Diese Bewegung zur Verteidigung der westlichen Interessen stützte sich direkt auf rechtsextreme Elemente und schürte anti-russischen Nationalismus. Die Maidan-Regierung ergriff verschiedene diskriminierende Massnahmen gegen die russischsprachige Bevölkerung, die vor allem im Süden und Osten des Landes lebte.
Diese Angriffe auf den Lebensstandard und die Rechte der russischsprachigen Minderheit provozierten in diesen Regionen eine Gegenbewegung gegen die Maidan-Regierung, die zunächst als Bewegung für die Unabhängigkeit und demokratische und soziale Rechte startete. Der Versuch der Regierung, sie niederzuschlagen, artete schliesslich im Bürgerkrieg aus, der seit 2014 in der Region des Donbass wütete.
Seit 2014 wurde die Ukraine von einer Serie von reaktionären Oligarchen-Regierungen regiert, die sich dem westlichen Imperialismus verpflichteten. So auch die Regierung Selenski, die seit 2019 brutale Angriffe auf die Arbeiterklasse durchführte und die Kriegstreiberei gegen den russischsprachigen Teil der Bevölkerung weiter befeuerte.
Es ist eine Lüge, dass der Krieg in der Ukraine 2022 mit der Invasion durch das Putin-Regime begann. Das russische Oligarchen-Regime verteidigt in verbrecherischer Weise nur seine eigenen imperialistischen Interessen, so wie die westlichen Imperialisten davor.
Der Krieg durch die russische Intervention ist eine menschliche Tragödie. Aber sie muss gesehen werden als eine weitere Eskalationsstufe im imperialistischen Konflikt um die Ukraine, der das Terrain dafür lange vorbereitet hat.
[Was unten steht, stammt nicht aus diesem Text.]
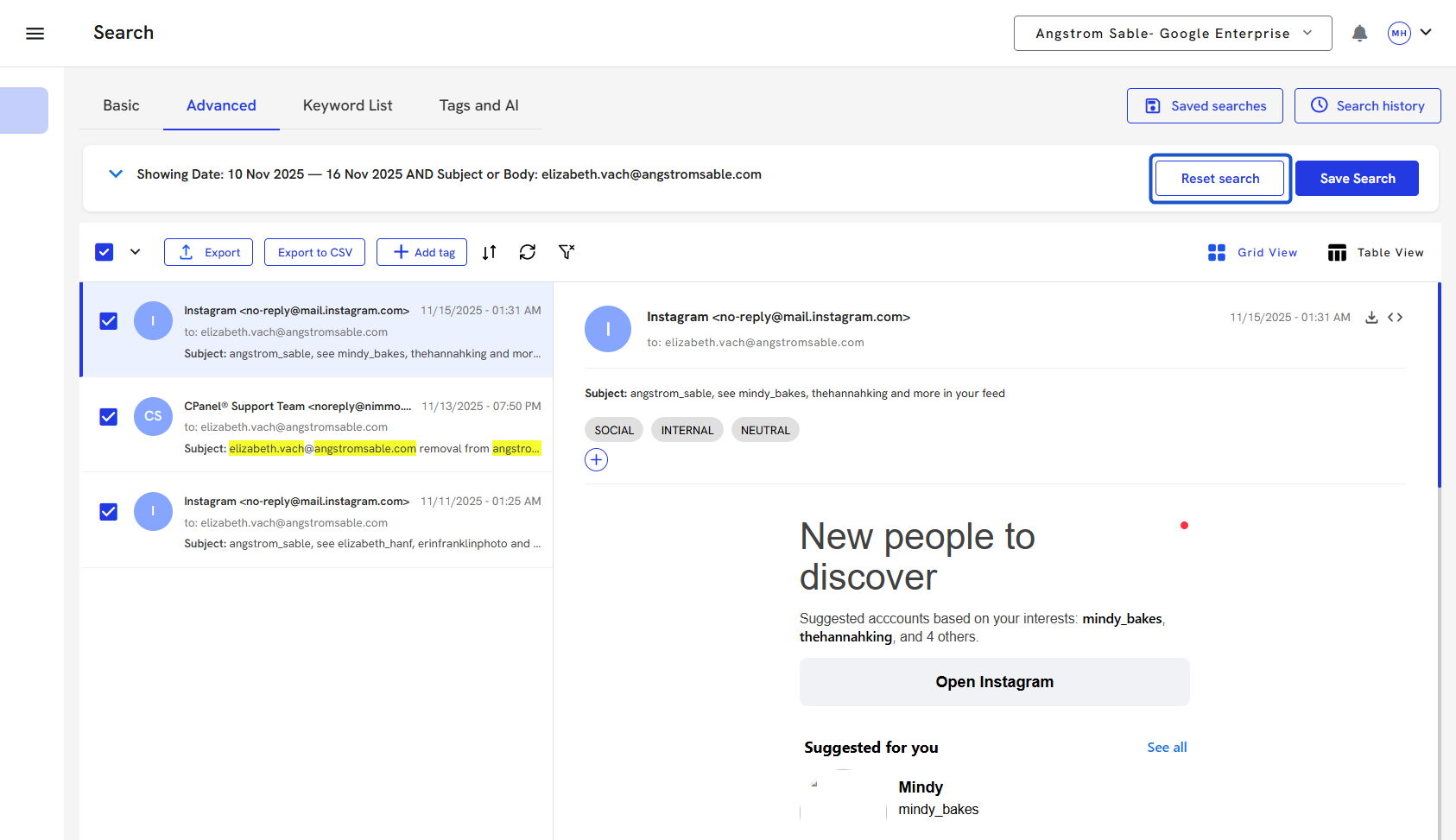Download the open Instagram email
Screen dimensions: 1456x840
coord(1371,318)
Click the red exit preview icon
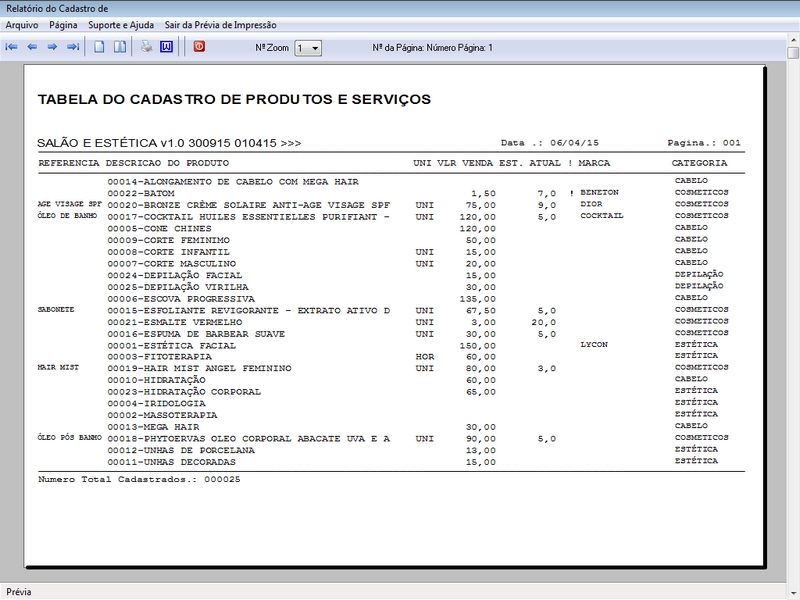800x600 pixels. point(199,47)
Diese gesamte Geschichte zeigt, dass die westlichen Regierungen und Kapitalisten keine fortschrittliche Kraft sind. Sie sind mitverantwortlich für diese Situation und haben keinerlei Legitimität, über das Leid der Menschen zu klagen.
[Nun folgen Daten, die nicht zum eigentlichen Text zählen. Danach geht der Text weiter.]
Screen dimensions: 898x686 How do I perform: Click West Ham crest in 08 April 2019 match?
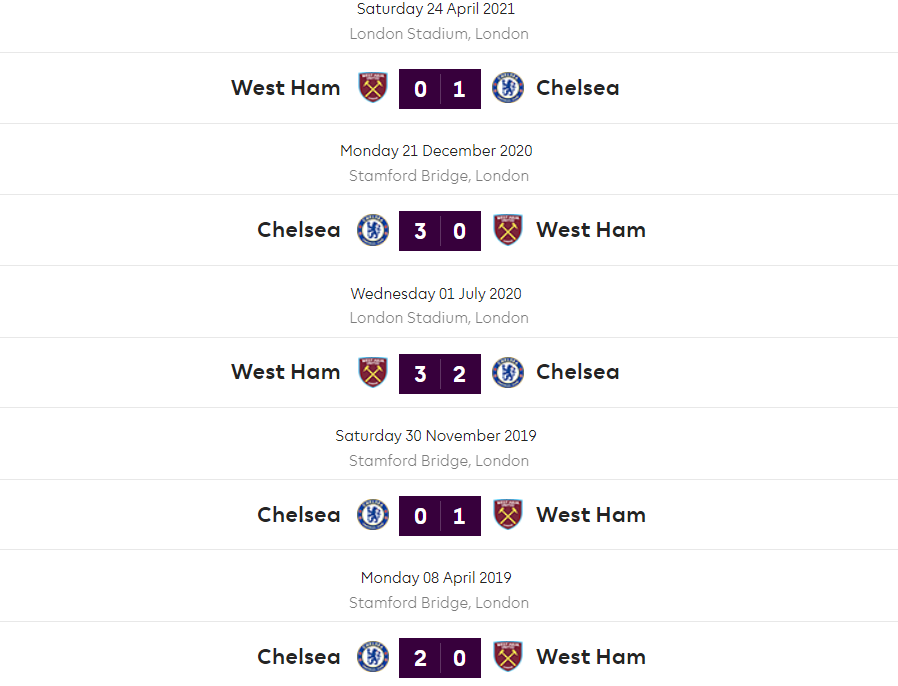click(x=508, y=657)
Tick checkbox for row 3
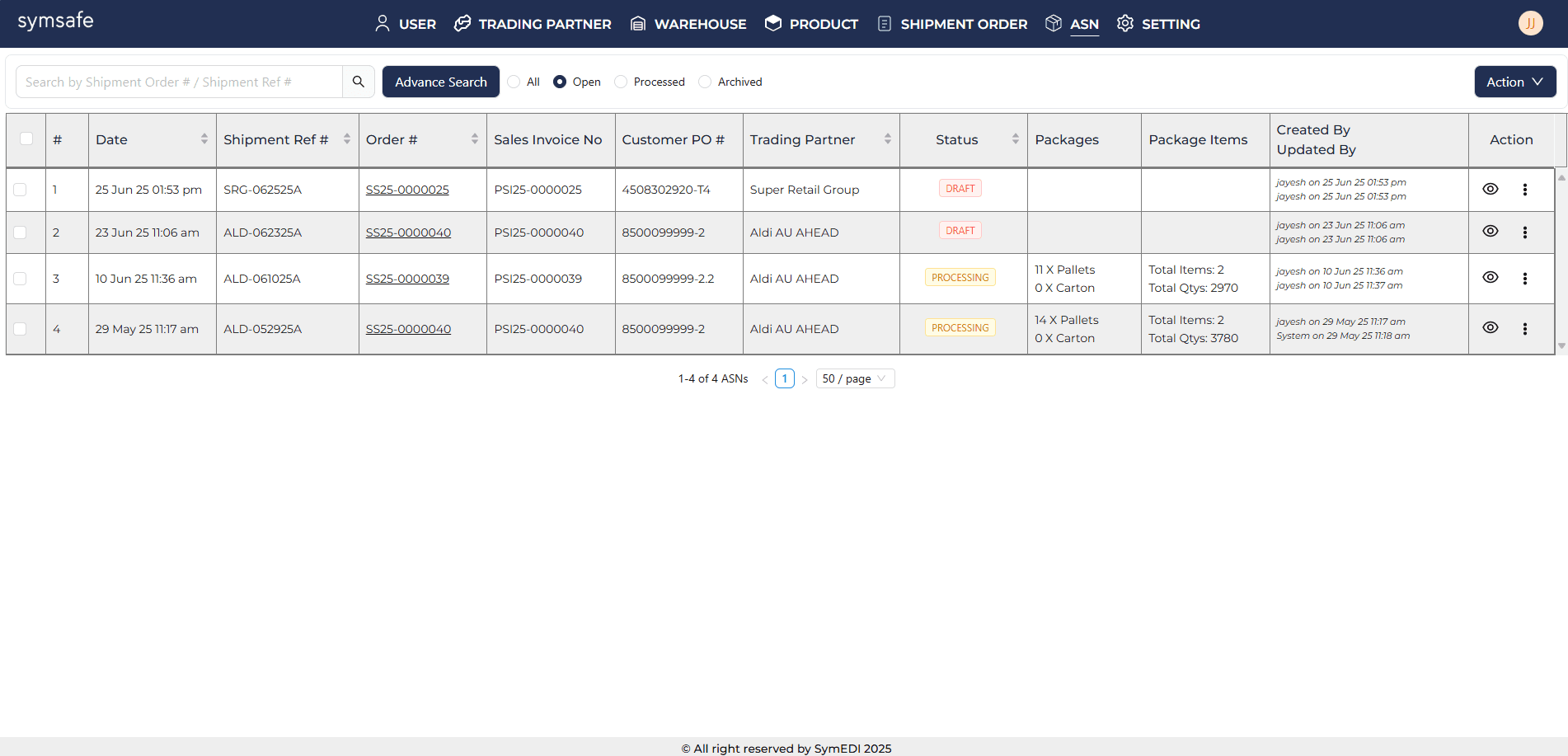1568x756 pixels. point(20,279)
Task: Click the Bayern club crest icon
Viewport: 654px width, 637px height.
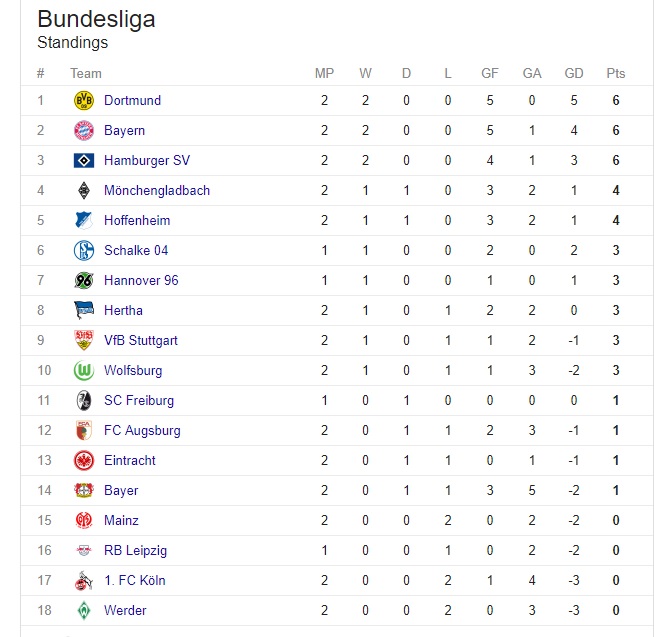Action: click(x=83, y=130)
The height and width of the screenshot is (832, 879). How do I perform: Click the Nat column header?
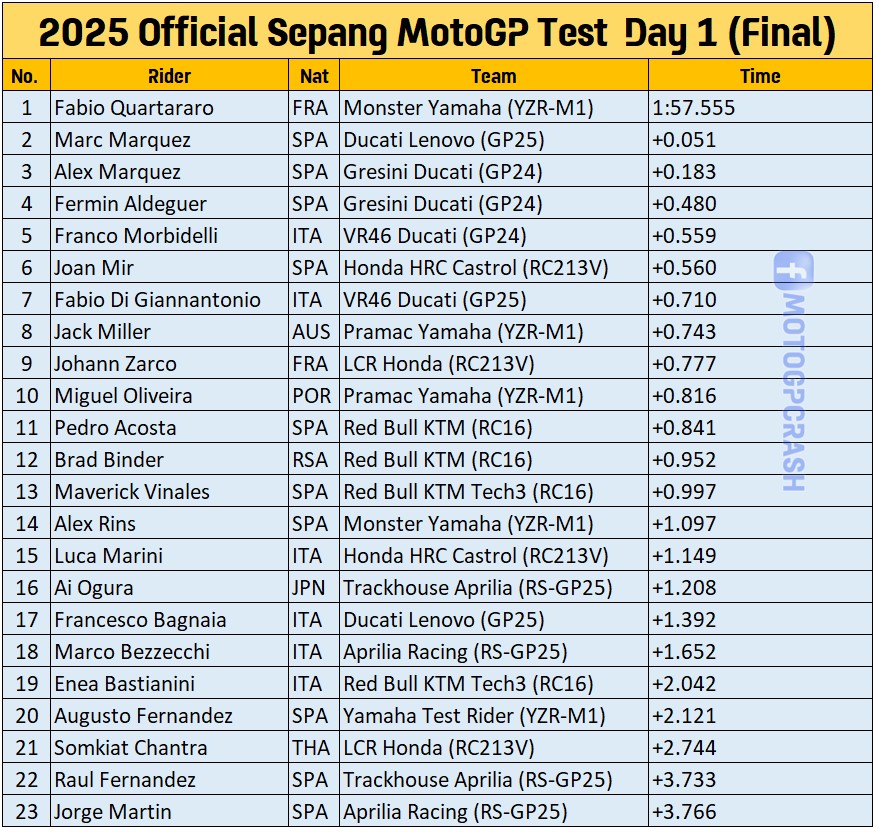pyautogui.click(x=314, y=76)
Egal wie der Krieg endet, auf kapitalistischer Basis sind die Folgen davon komplett reaktionär. Die Ukraine ist zerstört und der Westen hat die Ukraine bereits zu einer Schuldenkolonie degradiert: US-Hilfe über 40 Milliarden Dollar, EU-Hilfen über 10 Milliarden Euro, rund ⅔ der laufenden Staatsausgaben der Ukraine werden von westlichen Kreditgebern bestritten. Ein Kriegsende wird keinen Frieden bedeuten: Die Frage der russisch besetzten Gebiete wird nicht gelöst sei, sondern in eine Situation von jahrelangem kalt-heissen Konflikt übergehen. Die Ukraine wird ein Marionetten-Staat und die Arena des Zusammenpralls zwischen imperialistischen Kräften bleiben.
Dafür wird die Arbeiterklasse so lange bezahlen, bis sie in den verschiedenen Ländern – in der Ukraine, in Russland, hier im Westen – «ihre» kapitalistischen Regierungen stürzt. Die Arbeiterklasse hat nichts zu gewinnen in diesem Krieg. Und nur sie kann, mit vereinten Kräften, diesem Schrecken ein Ende setzen.